After transferring the Dropbox folder contain my Tropy project to a new Mac computer (the project had resided on a Windows computer until now), I tried to open my files. I matched up one of the images indexed in tropy with the original image in my project folder and clicked. I then got a “consolidation” error:
{“msg”:“Failed to consolidate photos.”,“stack”:“Error: image type not supported: undefined\n at Image.parse (/Applications/Tropy.app/Contents/Resources/app.asar/lib/index-BFIvIn2P.js:1427:58)\n at async Image.open (/Applications/Tropy.app/Contents/Resources/app.asar/lib/index-BFIvIn2P.js:1411:5)”,“system”:“Darwin 23.5.0 (arm64)”,“time”:1721176810242,“version”:“1.16.2”}
Can anyone advise?
Thank you.
Is this an advanced project or a standard project? In any case, the error indicates that Tropy can’t open the original file. So the first thing I’d try to do is check if the file is indeed on disk and not damaged. If you right click on the photo you can show it in your file manager or open it in an external viewer (the default image viewer registered in your OS).
This is, I think, a standard project. I don’t recall having a choice when I created it several years ago.
Q #1: Yes, I can view the file in the viewer (“Preview”) that is part of the macOS (Sonoma v.14.5)
Strangely, once I’ve viewed the image file in “Preview”, Tropy is then able to open it too.
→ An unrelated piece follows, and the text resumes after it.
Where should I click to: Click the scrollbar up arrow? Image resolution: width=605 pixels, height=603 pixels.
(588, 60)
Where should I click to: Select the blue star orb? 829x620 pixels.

Obviously, I do not not want to go through this procedure for every one of the hundreds of images I have indexed in Tropy, but it does tell me that there is some glitch in the functioning of Tropy, not in my files.
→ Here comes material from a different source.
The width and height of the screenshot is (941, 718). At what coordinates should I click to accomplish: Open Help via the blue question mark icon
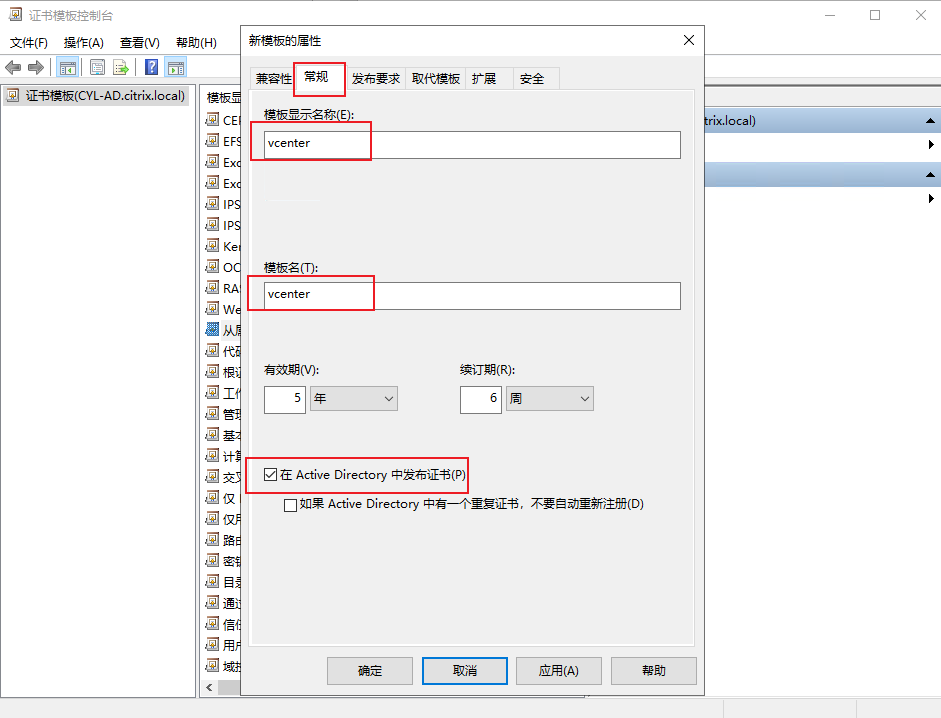coord(152,67)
From past discussions on this issue, I thought that, once Tropy has found and “duplicated” one image file, it would be able to find all the rest in a particular folder, but this is not the case here.
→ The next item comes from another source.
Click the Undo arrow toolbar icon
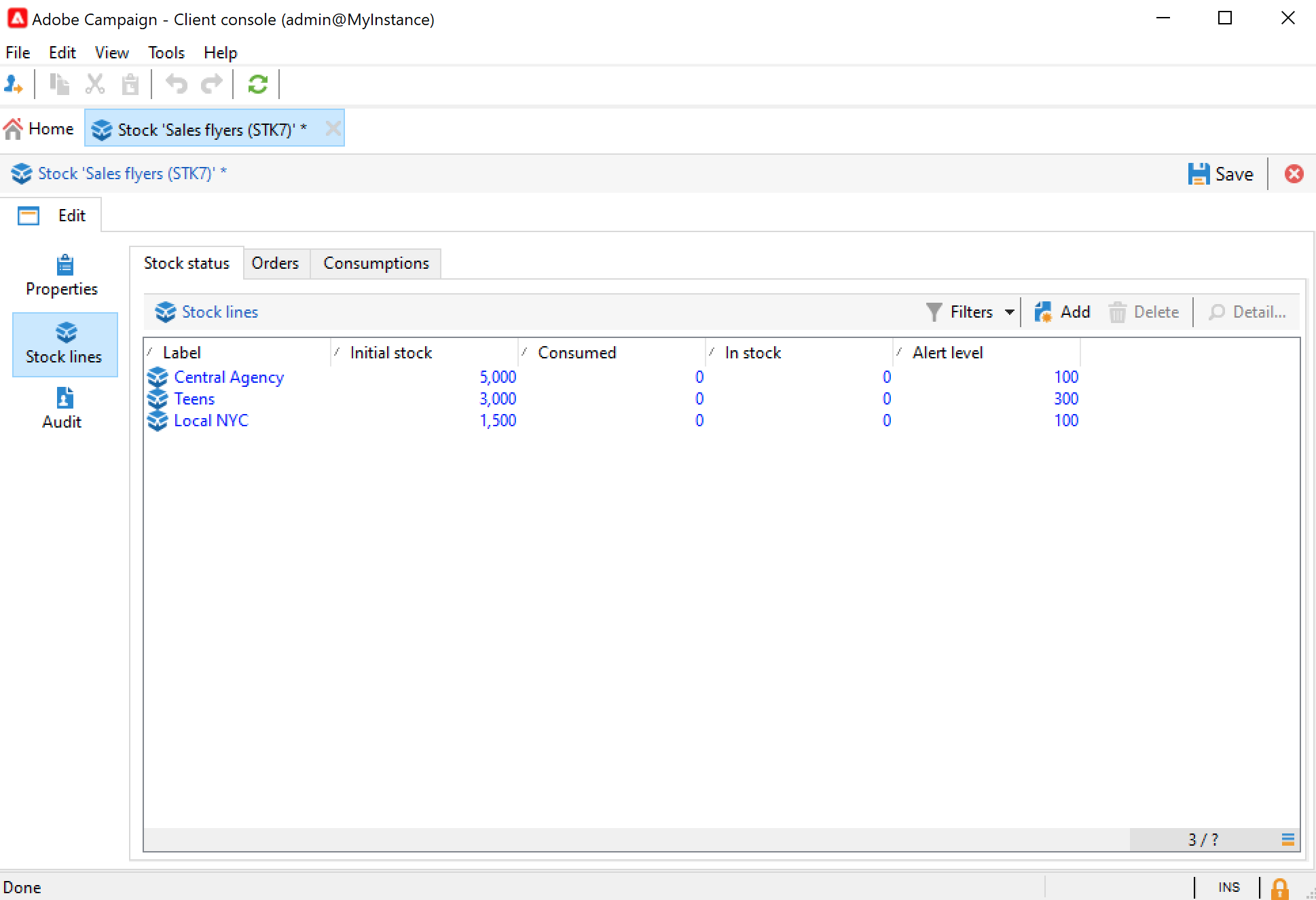This screenshot has width=1316, height=900. tap(177, 85)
If you created it years ago then it’s an advanced project (the new standard project was introduced later on), which means that you’re in full control over where the photos are stored (the standard project gives Tropy more control and thereby eliminates most of the issues around consolidation).
In general, if you move an advanced project to a new device you need to make sure to move both the project file and all the linked photos. I’m assuming they were all in your Dropbox folder, so this is probably fine. Whether or not Tropy is able to find the linked photos on the new device usually depends on how they are linked. If they are linked relative to the project file then everything should be good to go as long as the photos and the project file stayed in the same location relative to one another. If they were linked using absolute paths then it means you will most likely need to consolidate the photos (unless the absolute paths are exactly the same on the new device).
In your case, I’m assuming that the project file and photos are still in the same relative location (since they were together in the Dropbox folder). So the question is how the files were linked: you can find this out by opening the project and go to the project settings in the preferences window: there you should see whether photos are currently linked using relative or absolute paths (note: please don’t change the setting at this time, because doing so will re-write the paths and should only be done when the project is fully consolidated).
If you were using relative paths all should be good already. If using absolute paths you should have to consolidate one photo and most likely Tropy should then be able to consolidate all the other photos automatically (though you may have to consolidate a few more photos if your photos are stored in many separate folders).
All of the above assumes that all the photos are fully synced and available on your disk via the local file system. Many services like Dropbox like to keep all files in the cloud and store local placeholder files on disk and Dropbox will fetch them on-demand if they are accessed. The way Tropy accesses the files over the file system is sometimes incompatible with how these cloud-sync providers measure access so that it’s possible that Tropy only sees the empty placeholder files. I suspect this might be happening in your case: you opened the file in Preview which caused the file to be downloaded and afterwards it worked fine in Tropy. So basically, before taking any of the above steps please make sure that the photo files are fully-synced and actually downloaded. I believe Dropbox calls the feature in question ‘smart sync’ so if you’re in doubt you could try disabling that feature for the folder holding your photos.
Thank you very much. I disabled “smart sync” for the Dropbox folder containing the Tropy project files and then restarted Tropy. Those two steps solved the problem.
I have to compliment you again: you give extraordinary support to us users of Tropy.